Recorded data:
#####
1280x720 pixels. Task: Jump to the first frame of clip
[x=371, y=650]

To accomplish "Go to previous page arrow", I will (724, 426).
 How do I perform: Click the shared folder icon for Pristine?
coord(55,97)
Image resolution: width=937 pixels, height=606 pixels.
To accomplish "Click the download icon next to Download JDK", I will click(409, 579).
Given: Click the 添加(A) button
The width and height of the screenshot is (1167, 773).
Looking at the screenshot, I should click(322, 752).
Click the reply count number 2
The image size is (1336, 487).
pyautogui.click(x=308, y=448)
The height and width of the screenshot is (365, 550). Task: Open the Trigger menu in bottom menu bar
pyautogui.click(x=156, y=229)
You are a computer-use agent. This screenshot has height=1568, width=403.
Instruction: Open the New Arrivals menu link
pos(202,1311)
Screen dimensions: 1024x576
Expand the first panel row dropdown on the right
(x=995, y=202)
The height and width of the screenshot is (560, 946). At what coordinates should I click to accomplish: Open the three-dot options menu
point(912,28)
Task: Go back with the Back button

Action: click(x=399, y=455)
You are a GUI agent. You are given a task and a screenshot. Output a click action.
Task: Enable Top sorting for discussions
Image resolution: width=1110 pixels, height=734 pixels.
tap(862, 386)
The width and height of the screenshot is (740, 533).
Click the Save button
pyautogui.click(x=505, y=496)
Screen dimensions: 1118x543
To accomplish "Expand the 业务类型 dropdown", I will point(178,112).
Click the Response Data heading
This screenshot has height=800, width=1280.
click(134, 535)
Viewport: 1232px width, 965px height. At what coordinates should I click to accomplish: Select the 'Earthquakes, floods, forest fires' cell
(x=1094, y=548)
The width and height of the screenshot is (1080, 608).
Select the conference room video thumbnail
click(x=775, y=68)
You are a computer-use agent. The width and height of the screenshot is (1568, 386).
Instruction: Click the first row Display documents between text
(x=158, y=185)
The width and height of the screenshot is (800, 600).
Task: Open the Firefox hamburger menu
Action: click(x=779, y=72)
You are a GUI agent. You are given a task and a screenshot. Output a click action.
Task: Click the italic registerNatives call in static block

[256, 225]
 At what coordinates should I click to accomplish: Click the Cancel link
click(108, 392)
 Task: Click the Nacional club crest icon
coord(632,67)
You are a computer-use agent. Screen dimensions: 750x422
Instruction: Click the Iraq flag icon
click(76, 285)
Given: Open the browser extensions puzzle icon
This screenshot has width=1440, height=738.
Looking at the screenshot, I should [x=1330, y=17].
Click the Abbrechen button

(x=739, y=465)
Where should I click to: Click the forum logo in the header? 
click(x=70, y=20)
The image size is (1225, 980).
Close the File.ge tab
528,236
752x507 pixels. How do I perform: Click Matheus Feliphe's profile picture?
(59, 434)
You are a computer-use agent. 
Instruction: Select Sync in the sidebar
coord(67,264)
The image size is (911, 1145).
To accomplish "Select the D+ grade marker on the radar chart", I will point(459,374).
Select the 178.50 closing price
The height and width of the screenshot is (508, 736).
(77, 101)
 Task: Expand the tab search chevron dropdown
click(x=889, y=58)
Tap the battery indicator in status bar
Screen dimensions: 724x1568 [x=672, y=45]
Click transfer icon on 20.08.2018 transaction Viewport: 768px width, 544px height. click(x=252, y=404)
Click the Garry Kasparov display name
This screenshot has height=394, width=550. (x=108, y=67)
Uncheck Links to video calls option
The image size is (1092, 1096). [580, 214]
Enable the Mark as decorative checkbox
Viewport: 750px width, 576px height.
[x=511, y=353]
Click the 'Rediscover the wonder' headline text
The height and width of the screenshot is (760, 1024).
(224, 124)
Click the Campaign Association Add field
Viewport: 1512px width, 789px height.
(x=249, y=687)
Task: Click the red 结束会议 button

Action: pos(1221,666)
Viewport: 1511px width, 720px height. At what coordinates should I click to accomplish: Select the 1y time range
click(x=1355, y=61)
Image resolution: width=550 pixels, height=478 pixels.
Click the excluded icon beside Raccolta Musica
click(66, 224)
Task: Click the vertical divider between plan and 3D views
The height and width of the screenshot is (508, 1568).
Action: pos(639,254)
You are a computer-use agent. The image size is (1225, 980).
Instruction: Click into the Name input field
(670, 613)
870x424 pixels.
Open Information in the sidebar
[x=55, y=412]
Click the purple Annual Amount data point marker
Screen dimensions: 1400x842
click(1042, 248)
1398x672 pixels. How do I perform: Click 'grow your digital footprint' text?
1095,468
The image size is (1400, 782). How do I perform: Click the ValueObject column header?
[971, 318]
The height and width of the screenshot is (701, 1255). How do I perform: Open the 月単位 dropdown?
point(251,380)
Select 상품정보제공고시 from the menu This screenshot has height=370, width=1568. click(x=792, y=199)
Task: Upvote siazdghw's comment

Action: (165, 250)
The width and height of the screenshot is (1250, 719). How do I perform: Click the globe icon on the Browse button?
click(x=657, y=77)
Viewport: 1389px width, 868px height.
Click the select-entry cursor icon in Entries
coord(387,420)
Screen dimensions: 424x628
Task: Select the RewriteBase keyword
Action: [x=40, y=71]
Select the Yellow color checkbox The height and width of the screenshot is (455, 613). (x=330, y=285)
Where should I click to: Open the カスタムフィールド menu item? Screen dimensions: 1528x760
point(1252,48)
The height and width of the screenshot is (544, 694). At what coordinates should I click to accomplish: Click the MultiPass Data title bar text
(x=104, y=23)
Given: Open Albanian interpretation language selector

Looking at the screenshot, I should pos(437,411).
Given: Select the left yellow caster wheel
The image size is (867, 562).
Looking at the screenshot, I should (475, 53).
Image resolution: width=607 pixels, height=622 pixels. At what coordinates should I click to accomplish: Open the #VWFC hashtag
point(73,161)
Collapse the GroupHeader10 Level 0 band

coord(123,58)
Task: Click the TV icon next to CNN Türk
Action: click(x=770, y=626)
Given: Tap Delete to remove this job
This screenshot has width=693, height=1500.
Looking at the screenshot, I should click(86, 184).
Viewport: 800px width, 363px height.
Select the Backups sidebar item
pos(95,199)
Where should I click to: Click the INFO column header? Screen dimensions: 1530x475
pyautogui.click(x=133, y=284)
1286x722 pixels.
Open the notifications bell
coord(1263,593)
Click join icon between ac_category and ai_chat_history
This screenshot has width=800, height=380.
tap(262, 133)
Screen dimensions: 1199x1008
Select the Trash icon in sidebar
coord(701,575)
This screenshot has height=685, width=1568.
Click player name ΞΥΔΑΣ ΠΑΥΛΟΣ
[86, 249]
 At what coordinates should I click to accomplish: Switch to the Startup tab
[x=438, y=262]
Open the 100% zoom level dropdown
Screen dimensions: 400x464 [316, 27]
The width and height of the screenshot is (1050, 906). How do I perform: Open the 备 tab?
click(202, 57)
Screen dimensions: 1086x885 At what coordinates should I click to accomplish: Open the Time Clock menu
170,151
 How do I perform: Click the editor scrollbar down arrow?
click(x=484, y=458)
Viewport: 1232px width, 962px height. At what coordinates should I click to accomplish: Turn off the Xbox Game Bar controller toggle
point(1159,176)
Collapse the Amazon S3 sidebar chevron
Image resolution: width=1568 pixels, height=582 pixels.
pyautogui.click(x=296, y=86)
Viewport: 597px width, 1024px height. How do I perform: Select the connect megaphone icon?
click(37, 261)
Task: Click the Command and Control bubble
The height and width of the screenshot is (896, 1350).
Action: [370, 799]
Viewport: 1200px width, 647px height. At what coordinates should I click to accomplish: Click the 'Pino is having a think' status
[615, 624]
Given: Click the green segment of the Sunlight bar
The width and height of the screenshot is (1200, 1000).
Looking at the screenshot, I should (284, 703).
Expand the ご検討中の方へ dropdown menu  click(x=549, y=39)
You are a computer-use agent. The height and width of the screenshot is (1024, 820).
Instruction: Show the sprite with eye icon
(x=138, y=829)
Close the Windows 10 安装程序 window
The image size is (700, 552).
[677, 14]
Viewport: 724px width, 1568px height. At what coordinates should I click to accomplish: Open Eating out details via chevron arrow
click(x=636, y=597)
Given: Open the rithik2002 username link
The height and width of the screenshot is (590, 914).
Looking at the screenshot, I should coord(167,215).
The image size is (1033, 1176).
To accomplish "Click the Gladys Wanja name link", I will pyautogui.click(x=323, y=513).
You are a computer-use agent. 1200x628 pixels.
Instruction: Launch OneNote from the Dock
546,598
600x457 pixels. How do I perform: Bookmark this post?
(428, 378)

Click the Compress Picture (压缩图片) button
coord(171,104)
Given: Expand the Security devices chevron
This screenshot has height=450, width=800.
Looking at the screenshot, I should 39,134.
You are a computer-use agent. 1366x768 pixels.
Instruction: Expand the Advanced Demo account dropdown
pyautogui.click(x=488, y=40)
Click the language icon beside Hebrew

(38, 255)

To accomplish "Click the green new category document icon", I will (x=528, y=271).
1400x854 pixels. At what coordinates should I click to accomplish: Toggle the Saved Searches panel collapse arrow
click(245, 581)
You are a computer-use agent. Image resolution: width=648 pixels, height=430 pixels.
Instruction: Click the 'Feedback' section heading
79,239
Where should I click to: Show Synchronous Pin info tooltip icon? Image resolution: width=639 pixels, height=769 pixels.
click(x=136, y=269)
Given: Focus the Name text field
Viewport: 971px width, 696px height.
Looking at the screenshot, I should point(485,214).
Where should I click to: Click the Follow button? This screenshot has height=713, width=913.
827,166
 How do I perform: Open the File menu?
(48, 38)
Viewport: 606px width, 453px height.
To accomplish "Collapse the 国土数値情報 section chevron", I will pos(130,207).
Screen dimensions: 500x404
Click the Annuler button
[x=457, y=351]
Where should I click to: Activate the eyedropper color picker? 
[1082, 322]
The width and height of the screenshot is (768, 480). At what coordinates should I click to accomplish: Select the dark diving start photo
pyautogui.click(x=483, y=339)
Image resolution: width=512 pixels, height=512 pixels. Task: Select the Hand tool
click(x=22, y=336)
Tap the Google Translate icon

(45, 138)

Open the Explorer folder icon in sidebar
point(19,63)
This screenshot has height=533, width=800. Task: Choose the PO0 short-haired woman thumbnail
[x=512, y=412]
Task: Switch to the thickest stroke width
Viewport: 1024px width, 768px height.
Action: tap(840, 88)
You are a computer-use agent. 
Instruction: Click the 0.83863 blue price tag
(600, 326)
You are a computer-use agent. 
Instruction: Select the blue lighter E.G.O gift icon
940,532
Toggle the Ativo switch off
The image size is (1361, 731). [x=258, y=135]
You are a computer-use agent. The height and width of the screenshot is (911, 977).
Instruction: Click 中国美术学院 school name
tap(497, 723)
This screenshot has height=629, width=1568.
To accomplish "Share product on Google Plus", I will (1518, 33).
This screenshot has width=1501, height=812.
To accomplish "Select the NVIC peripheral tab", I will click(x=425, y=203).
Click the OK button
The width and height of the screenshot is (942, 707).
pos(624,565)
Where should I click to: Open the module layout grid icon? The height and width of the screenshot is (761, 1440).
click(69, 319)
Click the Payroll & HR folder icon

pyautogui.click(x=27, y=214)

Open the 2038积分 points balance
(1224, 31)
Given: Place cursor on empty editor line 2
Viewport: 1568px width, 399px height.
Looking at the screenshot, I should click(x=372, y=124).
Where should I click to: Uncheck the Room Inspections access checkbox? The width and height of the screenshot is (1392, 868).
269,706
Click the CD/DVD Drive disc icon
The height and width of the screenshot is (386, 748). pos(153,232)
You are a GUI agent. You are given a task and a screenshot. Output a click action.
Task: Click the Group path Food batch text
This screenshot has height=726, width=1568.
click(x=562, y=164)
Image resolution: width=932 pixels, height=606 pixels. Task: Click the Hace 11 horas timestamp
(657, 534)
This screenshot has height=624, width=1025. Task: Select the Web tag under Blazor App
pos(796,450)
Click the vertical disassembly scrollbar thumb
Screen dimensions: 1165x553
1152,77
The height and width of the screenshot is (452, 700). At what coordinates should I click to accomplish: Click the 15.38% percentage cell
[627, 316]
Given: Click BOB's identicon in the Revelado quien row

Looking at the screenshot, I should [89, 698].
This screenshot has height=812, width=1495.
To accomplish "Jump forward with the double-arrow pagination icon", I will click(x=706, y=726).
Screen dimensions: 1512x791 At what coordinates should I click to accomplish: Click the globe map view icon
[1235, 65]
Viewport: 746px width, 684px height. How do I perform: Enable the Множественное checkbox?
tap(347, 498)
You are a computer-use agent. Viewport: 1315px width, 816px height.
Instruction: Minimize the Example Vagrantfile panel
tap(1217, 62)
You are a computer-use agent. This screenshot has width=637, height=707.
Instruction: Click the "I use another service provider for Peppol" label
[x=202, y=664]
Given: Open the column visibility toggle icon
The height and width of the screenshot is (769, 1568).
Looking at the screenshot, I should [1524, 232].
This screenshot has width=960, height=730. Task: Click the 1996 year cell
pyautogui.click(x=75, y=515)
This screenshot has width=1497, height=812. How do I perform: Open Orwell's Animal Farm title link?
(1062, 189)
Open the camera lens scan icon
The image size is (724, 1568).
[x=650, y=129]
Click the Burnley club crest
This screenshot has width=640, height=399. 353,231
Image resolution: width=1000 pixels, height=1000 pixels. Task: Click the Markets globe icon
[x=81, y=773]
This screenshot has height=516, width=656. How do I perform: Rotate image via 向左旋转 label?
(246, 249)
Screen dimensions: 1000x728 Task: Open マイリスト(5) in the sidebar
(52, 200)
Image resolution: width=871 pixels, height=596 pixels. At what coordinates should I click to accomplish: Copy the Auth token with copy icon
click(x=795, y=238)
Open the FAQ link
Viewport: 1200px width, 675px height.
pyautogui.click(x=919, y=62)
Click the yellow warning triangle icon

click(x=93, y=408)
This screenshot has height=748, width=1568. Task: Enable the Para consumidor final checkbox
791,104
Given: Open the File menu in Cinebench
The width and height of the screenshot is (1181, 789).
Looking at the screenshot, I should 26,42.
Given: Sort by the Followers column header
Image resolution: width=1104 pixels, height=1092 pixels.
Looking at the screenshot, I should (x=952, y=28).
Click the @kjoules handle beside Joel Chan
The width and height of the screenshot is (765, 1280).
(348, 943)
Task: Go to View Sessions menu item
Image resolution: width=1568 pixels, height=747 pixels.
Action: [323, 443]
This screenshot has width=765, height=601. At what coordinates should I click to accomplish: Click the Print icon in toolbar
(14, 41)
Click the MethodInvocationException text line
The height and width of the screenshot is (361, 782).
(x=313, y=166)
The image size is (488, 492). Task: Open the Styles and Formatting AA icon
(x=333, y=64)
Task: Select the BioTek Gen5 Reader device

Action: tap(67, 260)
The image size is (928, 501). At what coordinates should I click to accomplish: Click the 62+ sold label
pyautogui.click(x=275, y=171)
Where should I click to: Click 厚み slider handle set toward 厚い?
#####
** TASK DETAILS **
Start with the line above that contains "The height and width of the screenshot is (544, 694)." and end with the line that contains "Given: Tap Delete to remove this job". Write out those lines exactly, and only those.

** COMPLETED EXERCISE **
The height and width of the screenshot is (544, 694). At what coordinates should I click to accomplish: Click the MultiPass Data title bar text
(x=104, y=23)
Given: Open Albanian interpretation language selector

Looking at the screenshot, I should pos(437,411).
Given: Select the left yellow caster wheel
The image size is (867, 562).
Looking at the screenshot, I should (475, 53).
Image resolution: width=607 pixels, height=622 pixels. At what coordinates should I click to accomplish: Open the #VWFC hashtag
point(73,161)
Collapse the GroupHeader10 Level 0 band

coord(123,58)
Task: Click the TV icon next to CNN Türk
Action: click(x=770, y=626)
Given: Tap Delete to remove this job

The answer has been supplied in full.